What you need to do:
Print the data that follows again, keeping every line exact.

Collected data entries:
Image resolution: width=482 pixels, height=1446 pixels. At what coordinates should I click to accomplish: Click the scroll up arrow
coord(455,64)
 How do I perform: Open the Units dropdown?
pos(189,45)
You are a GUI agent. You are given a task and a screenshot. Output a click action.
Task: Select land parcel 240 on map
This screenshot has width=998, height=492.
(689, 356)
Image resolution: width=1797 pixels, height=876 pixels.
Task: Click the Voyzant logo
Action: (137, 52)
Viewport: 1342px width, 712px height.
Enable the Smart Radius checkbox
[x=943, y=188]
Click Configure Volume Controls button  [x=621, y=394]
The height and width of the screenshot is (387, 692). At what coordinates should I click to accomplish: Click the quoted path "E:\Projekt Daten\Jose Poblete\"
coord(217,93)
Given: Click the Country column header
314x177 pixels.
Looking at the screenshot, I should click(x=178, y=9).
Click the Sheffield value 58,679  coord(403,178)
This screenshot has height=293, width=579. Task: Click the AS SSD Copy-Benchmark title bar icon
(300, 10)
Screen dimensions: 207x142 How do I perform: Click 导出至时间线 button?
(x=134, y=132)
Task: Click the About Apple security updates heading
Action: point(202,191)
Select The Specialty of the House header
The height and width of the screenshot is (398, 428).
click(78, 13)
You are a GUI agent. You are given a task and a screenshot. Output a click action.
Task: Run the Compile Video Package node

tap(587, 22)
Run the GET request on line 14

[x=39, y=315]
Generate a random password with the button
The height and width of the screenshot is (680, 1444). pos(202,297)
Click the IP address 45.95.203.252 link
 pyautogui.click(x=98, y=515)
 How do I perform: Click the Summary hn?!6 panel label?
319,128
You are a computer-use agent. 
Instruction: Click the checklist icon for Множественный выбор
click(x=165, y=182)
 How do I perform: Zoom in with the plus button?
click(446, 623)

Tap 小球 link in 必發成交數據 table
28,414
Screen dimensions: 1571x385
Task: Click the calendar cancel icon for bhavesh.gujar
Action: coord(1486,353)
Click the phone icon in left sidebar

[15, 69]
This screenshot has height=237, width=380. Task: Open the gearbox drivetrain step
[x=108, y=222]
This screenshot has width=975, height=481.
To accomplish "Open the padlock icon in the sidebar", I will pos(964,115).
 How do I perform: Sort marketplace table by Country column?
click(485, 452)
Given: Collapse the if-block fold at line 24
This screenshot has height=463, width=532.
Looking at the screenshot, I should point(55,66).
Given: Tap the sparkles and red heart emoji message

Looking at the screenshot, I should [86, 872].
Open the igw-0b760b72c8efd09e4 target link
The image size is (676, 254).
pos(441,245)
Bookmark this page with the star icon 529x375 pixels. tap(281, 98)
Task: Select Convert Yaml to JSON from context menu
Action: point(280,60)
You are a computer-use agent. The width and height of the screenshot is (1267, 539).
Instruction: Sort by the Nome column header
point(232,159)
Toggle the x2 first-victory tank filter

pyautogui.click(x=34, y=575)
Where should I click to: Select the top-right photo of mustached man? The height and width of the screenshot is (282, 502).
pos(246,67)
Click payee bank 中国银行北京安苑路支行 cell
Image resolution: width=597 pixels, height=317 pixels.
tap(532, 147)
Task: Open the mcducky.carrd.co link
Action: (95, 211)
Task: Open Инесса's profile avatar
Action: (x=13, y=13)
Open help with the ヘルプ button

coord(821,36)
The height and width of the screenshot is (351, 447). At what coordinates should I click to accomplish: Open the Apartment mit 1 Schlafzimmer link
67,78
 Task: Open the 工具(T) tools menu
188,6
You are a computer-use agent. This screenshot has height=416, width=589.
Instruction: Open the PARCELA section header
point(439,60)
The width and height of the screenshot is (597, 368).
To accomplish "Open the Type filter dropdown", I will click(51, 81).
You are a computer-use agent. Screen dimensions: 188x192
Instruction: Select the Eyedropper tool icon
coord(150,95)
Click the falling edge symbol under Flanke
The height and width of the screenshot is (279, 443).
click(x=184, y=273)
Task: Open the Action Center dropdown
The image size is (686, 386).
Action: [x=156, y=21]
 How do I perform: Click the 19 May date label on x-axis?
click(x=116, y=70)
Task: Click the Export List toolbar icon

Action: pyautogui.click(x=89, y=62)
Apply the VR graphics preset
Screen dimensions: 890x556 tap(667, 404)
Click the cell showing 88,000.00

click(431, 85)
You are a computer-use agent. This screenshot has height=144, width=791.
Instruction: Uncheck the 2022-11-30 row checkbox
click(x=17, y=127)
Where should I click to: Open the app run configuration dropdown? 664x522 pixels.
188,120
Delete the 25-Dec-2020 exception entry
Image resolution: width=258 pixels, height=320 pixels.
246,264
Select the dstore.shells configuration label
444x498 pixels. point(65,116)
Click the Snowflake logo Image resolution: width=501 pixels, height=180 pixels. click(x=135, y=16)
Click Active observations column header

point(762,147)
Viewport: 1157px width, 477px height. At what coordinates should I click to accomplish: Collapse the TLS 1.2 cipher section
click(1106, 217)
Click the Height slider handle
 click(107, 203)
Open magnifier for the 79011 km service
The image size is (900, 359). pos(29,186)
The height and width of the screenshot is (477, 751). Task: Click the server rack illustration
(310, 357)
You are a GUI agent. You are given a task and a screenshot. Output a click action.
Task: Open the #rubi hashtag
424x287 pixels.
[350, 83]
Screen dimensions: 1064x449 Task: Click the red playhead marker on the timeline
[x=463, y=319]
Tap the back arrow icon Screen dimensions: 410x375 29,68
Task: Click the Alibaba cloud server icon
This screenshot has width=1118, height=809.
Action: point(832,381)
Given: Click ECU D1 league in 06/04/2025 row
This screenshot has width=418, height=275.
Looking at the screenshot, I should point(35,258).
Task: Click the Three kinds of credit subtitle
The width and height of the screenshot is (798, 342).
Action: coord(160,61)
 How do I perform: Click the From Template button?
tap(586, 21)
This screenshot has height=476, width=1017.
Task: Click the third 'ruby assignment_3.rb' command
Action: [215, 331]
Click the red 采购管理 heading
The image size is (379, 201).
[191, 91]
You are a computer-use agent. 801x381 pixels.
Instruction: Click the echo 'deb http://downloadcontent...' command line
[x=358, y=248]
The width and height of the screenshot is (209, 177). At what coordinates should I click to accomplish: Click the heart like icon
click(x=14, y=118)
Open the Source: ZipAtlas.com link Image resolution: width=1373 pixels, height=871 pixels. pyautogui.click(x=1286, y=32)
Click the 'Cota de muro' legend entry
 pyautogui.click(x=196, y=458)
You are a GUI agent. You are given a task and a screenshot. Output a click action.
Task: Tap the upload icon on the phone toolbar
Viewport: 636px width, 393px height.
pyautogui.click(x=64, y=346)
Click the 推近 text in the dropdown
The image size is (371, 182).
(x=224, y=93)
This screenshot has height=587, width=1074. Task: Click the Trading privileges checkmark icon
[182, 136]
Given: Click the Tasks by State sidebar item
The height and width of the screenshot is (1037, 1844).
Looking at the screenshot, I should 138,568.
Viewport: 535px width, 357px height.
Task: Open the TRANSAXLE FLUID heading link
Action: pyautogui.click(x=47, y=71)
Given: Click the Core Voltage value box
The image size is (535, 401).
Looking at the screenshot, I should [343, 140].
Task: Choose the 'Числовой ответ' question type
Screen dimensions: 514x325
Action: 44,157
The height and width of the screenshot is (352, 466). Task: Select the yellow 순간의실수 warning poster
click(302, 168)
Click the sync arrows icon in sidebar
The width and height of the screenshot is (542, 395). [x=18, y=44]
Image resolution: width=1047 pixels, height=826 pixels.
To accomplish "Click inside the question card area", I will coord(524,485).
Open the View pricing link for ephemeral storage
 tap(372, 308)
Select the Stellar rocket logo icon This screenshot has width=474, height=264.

Answer to this problem:
Image resolution: width=482 pixels, height=1446 pixels. At what coordinates should I click to accomplish: Click the scroll up arrow
coord(455,64)
 How do I perform: Open the Units dropdown?
pos(189,45)
You are a GUI agent. You are given a task and a screenshot. Output a click action.
Task: Select land parcel 240 on map
This screenshot has width=998, height=492.
(689, 356)
Image resolution: width=1797 pixels, height=876 pixels.
Task: Click the Voyzant logo
Action: (137, 52)
Viewport: 1342px width, 712px height.
Enable the Smart Radius checkbox
[x=943, y=188]
Click Configure Volume Controls button  [x=621, y=394]
The height and width of the screenshot is (387, 692). At what coordinates should I click to accomplish: Click the quoted path "E:\Projekt Daten\Jose Poblete\"
coord(217,93)
Given: Click the Country column header
314x177 pixels.
Looking at the screenshot, I should click(x=178, y=9).
Click the Sheffield value 58,679  coord(403,178)
This screenshot has height=293, width=579. Task: Click the AS SSD Copy-Benchmark title bar icon
(300, 10)
Screen dimensions: 207x142 How do I perform: Click 导出至时间线 button?
(x=134, y=132)
Task: Click the About Apple security updates heading
Action: point(202,191)
Select The Specialty of the House header
The height and width of the screenshot is (398, 428).
click(78, 13)
You are a GUI agent. You are given a task and a screenshot. Output a click action.
Task: Run the Compile Video Package node

tap(587, 22)
Run the GET request on line 14

[x=39, y=315]
Generate a random password with the button
The height and width of the screenshot is (680, 1444). pos(202,297)
Click the IP address 45.95.203.252 link
 pyautogui.click(x=98, y=515)
 How do I perform: Click the Summary hn?!6 panel label?
319,128
You are a computer-use agent. 
Instruction: Click the checklist icon for Множественный выбор
click(x=165, y=182)
 How do I perform: Zoom in with the plus button?
click(446, 623)

Tap 小球 link in 必發成交數據 table
28,414
Screen dimensions: 1571x385
Task: Click the calendar cancel icon for bhavesh.gujar
Action: coord(1486,353)
Click the phone icon in left sidebar

[15, 69]
This screenshot has height=237, width=380. Task: Open the gearbox drivetrain step
[x=108, y=222]
This screenshot has width=975, height=481.
To accomplish "Open the padlock icon in the sidebar", I will pos(964,115).
 How do I perform: Sort marketplace table by Country column?
click(485, 452)
Given: Collapse the if-block fold at line 24
This screenshot has height=463, width=532.
Looking at the screenshot, I should point(55,66).
Given: Tap the sparkles and red heart emoji message

Looking at the screenshot, I should [86, 872].
Open the igw-0b760b72c8efd09e4 target link
The image size is (676, 254).
pos(441,245)
Bookmark this page with the star icon 529x375 pixels. tap(281, 98)
Task: Select Convert Yaml to JSON from context menu
Action: point(280,60)
You are a computer-use agent. The width and height of the screenshot is (1267, 539).
Instruction: Sort by the Nome column header
point(232,159)
Toggle the x2 first-victory tank filter

pyautogui.click(x=34, y=575)
Where should I click to: Select the top-right photo of mustached man? The height and width of the screenshot is (282, 502).
pos(246,67)
Click payee bank 中国银行北京安苑路支行 cell
Image resolution: width=597 pixels, height=317 pixels.
tap(532, 147)
Task: Open the mcducky.carrd.co link
Action: (95, 211)
Task: Open Инесса's profile avatar
Action: (x=13, y=13)
Open help with the ヘルプ button

coord(821,36)
The height and width of the screenshot is (351, 447). At what coordinates should I click to accomplish: Open the Apartment mit 1 Schlafzimmer link
67,78
 Task: Open the 工具(T) tools menu
188,6
You are a computer-use agent. This screenshot has height=416, width=589.
Instruction: Open the PARCELA section header
point(439,60)
The width and height of the screenshot is (597, 368).
To accomplish "Open the Type filter dropdown", I will click(51, 81).
You are a computer-use agent. Screen dimensions: 188x192
Instruction: Select the Eyedropper tool icon
coord(150,95)
Click the falling edge symbol under Flanke
The height and width of the screenshot is (279, 443).
click(x=184, y=273)
Task: Open the Action Center dropdown
The image size is (686, 386).
Action: [x=156, y=21]
 How do I perform: Click the 19 May date label on x-axis?
click(x=116, y=70)
Task: Click the Export List toolbar icon

Action: pyautogui.click(x=89, y=62)
Apply the VR graphics preset
Screen dimensions: 890x556 tap(667, 404)
Click the cell showing 88,000.00

click(431, 85)
You are a computer-use agent. This screenshot has height=144, width=791.
Instruction: Uncheck the 2022-11-30 row checkbox
click(x=17, y=127)
Where should I click to: Open the app run configuration dropdown? 664x522 pixels.
188,120
Delete the 25-Dec-2020 exception entry
Image resolution: width=258 pixels, height=320 pixels.
246,264
Select the dstore.shells configuration label
444x498 pixels. point(65,116)
Click the Snowflake logo Image resolution: width=501 pixels, height=180 pixels. click(x=135, y=16)
Click Active observations column header

point(762,147)
Viewport: 1157px width, 477px height. At what coordinates should I click to accomplish: Collapse the TLS 1.2 cipher section
click(1106, 217)
Click the Height slider handle
 click(107, 203)
Open magnifier for the 79011 km service
The image size is (900, 359). pos(29,186)
The height and width of the screenshot is (477, 751). Task: Click the server rack illustration
(310, 357)
You are a GUI agent. You are given a task and a screenshot. Output a click action.
Task: Open the #rubi hashtag
424x287 pixels.
[350, 83]
Screen dimensions: 1064x449 Task: Click the red playhead marker on the timeline
[x=463, y=319]
Tap the back arrow icon Screen dimensions: 410x375 29,68
Task: Click the Alibaba cloud server icon
This screenshot has width=1118, height=809.
Action: point(832,381)
Given: Click ECU D1 league in 06/04/2025 row
This screenshot has width=418, height=275.
Looking at the screenshot, I should point(35,258).
Task: Click the Three kinds of credit subtitle
The width and height of the screenshot is (798, 342).
Action: coord(160,61)
 How do I perform: Click the From Template button?
tap(586, 21)
This screenshot has height=476, width=1017.
Task: Click the third 'ruby assignment_3.rb' command
Action: [215, 331]
Click the red 采购管理 heading
The image size is (379, 201).
[191, 91]
You are a computer-use agent. 801x381 pixels.
Instruction: Click the echo 'deb http://downloadcontent...' command line
[x=358, y=248]
The width and height of the screenshot is (209, 177). At what coordinates should I click to accomplish: Click the heart like icon
click(x=14, y=118)
Open the Source: ZipAtlas.com link Image resolution: width=1373 pixels, height=871 pixels. pyautogui.click(x=1286, y=32)
Click the 'Cota de muro' legend entry
 pyautogui.click(x=196, y=458)
You are a GUI agent. You are given a task and a screenshot. Output a click action.
Task: Tap the upload icon on the phone toolbar
Viewport: 636px width, 393px height.
pyautogui.click(x=64, y=346)
Click the 推近 text in the dropdown
The image size is (371, 182).
(x=224, y=93)
This screenshot has height=587, width=1074. Task: Click the Trading privileges checkmark icon
[182, 136]
Given: Click the Tasks by State sidebar item
The height and width of the screenshot is (1037, 1844).
Looking at the screenshot, I should 138,568.
Viewport: 535px width, 357px height.
Task: Open the TRANSAXLE FLUID heading link
Action: pyautogui.click(x=47, y=71)
Given: Click the Core Voltage value box
The image size is (535, 401).
Looking at the screenshot, I should [343, 140].
Task: Choose the 'Числовой ответ' question type
Screen dimensions: 514x325
Action: 44,157
The height and width of the screenshot is (352, 466). Task: Select the yellow 순간의실수 warning poster
click(302, 168)
Click the sync arrows icon in sidebar
The width and height of the screenshot is (542, 395). [x=18, y=44]
Image resolution: width=1047 pixels, height=826 pixels.
To accomplish "Click inside the question card area", I will coord(524,485).
Open the View pricing link for ephemeral storage
 tap(372, 308)
Select the Stellar rocket logo icon This screenshot has width=474, height=264.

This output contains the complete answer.